▶ _Exercise input_:
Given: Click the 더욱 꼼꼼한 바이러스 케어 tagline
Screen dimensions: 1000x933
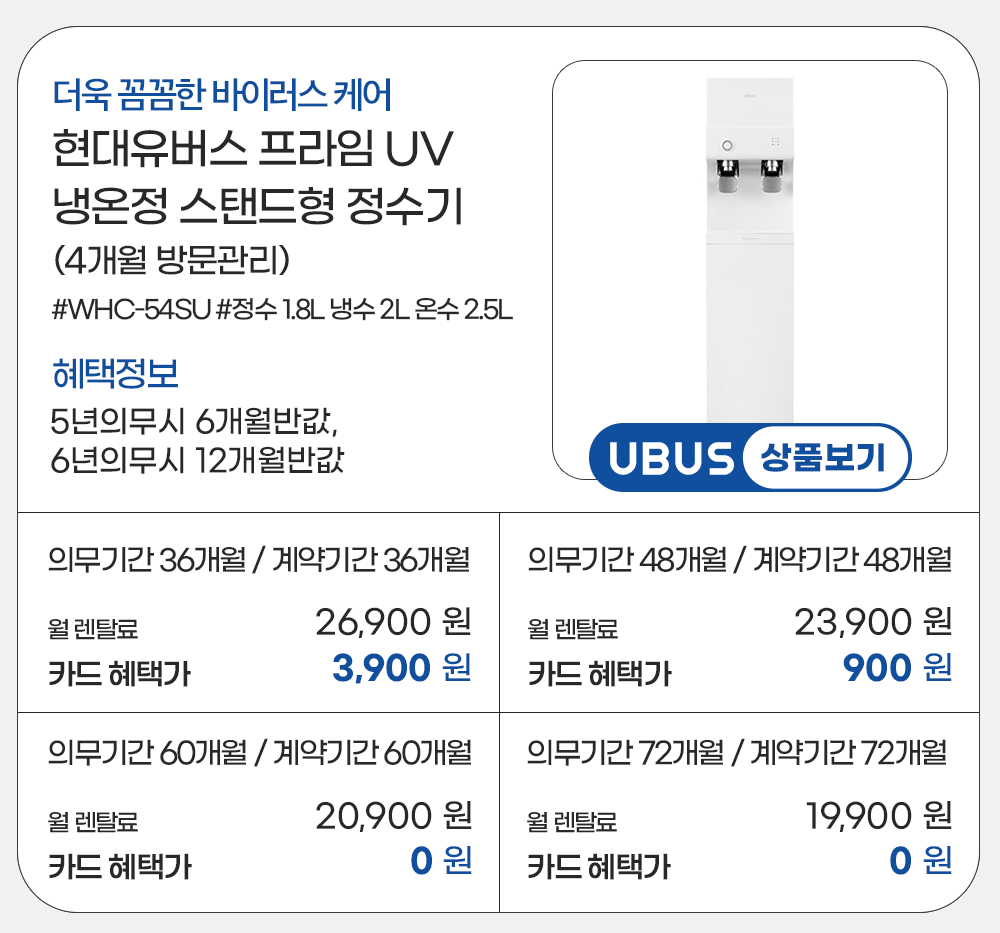Looking at the screenshot, I should pyautogui.click(x=221, y=96).
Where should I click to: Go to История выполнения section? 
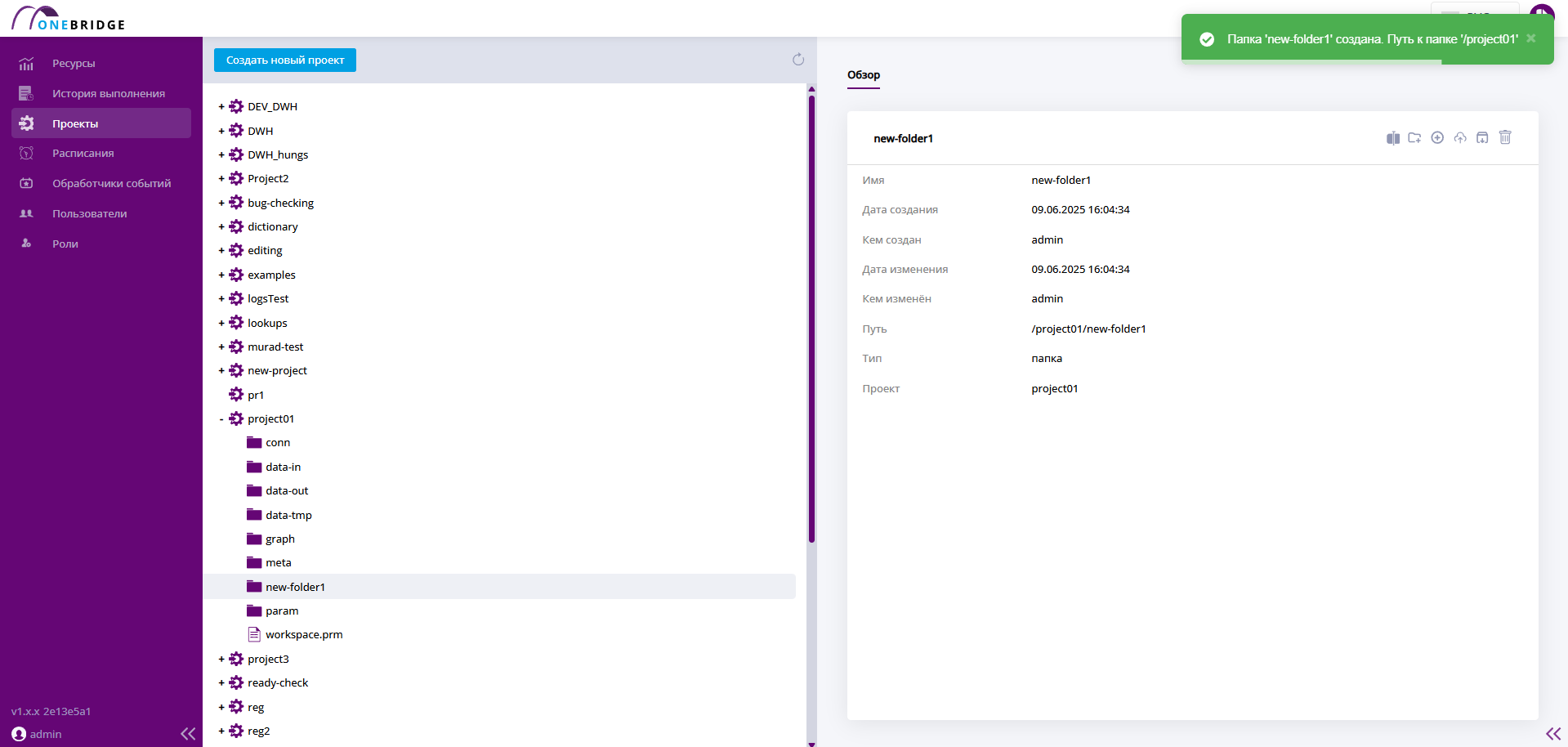tap(108, 94)
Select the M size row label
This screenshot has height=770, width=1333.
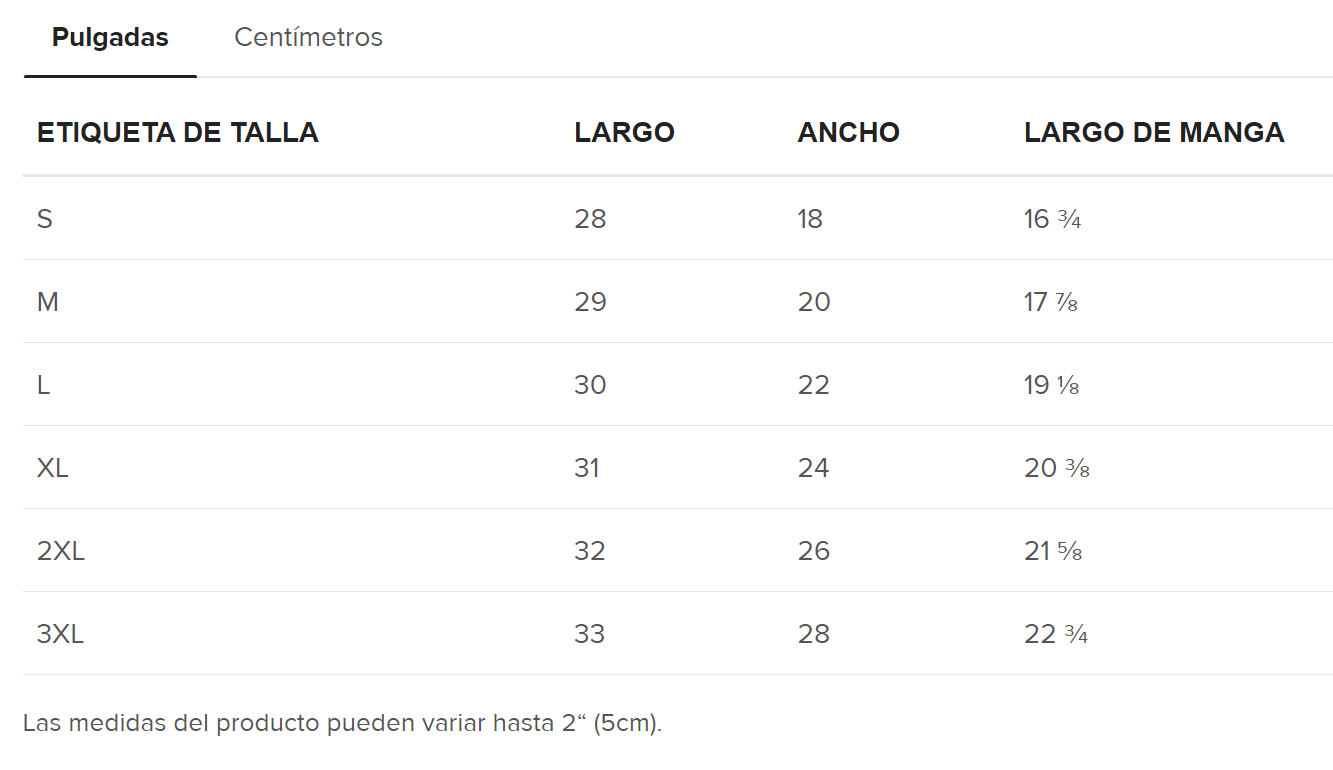(48, 302)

▶ _Short task_: Please reproduce every row above word for word, leaving the pictures out.

▶ _Worked answer_:
Given: Click the 더욱 꼼꼼한 바이러스 케어 tagline
Screen dimensions: 1000x933
Looking at the screenshot, I should pyautogui.click(x=221, y=96).
Where should I click to: Go to История выполнения section? 
tap(108, 94)
Select the M size row label
This screenshot has height=770, width=1333.
(48, 302)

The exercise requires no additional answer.